Tag Archives: Giant ragweed

Giant Ragweed | Ambrosia trifida L.

California Pest Rating for
Giant Ragweed | Ambrosia trifida L.
Family: Asteraceae
Pest Rating: B

 


PEST RATING PROFILE

Initiating Event:

This plant has been included on the CDFA noxious weed list.

History & Status:

Background: Giant ragweed is a large (to 2 meters tall), annual herb.  The stems have black, longitudinal lines and are covered with hairs.  Leaves are palmately 3- to 5-lobed and are sparsely covered with tiny, stiff hairs.  Fruits (“burrs”) are 6-12 mm long and are tapered and blunt on one end and widened with 5-8 teeth on the other end.   Giant ragweed grows best in disturbed areas with moist, fertile soil, and it is an important weed.  Ragweed pollen is a major cause of allergies, and the pollen of this species is a known allergen.

Worldwide Distribution: Native to eastern North America.  Giant ragweed has been introduced to, and is now established in western North America and much of Asia and Europe.

Official Control: Giant ragweed is listed as a noxious weed in at least three states (California, Delaware, and Illinois).

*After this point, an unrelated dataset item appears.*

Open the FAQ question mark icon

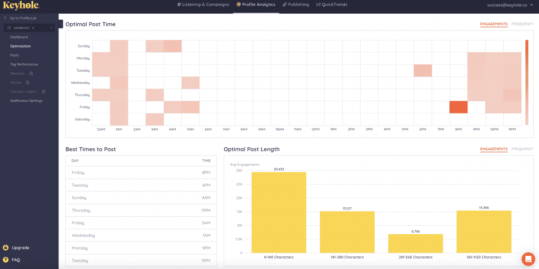point(6,260)
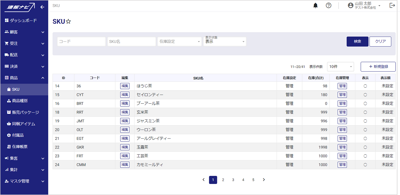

California Distribution: Giant ragweed has been reported in 10 California counties (Contra Costa, Glenn, Orange, Los Angeles, Madera, Monterey, San Diego, San Joaquin, San Luis Obispo, and Siskiyou).  Most of these records are from residential gardens.  According to one source, it is not naturalized in California, but occurs as a waif and/or garden escape.

California Interceptions: Recent collections from 2011 through 2014 originated from gardens or as seed contaminants intercepted at the CA border.  It is commonly intercepted in feed seed shipments entering the state.

The risk giant ragweed would pose to California is evaluated below.

Consequences of Introduction:

1) Climate/Host Interaction: Giant ragweed thrives in temperate climates, and it is already present in ten counties in California. Therefore, it receives a High (3) in this category.

-Low (1) Not likely to establish in California; or likely to establish in very limited areas.

-Medium (2) may be able to establish in a larger but limited part of California.

-High (3) likely to establish a widespread distribution in California.

2) Known Pest Host Range: Giant ragweed does not require any one host, but grows wherever ecological conditions are favorable. It receives a High (3) in this category.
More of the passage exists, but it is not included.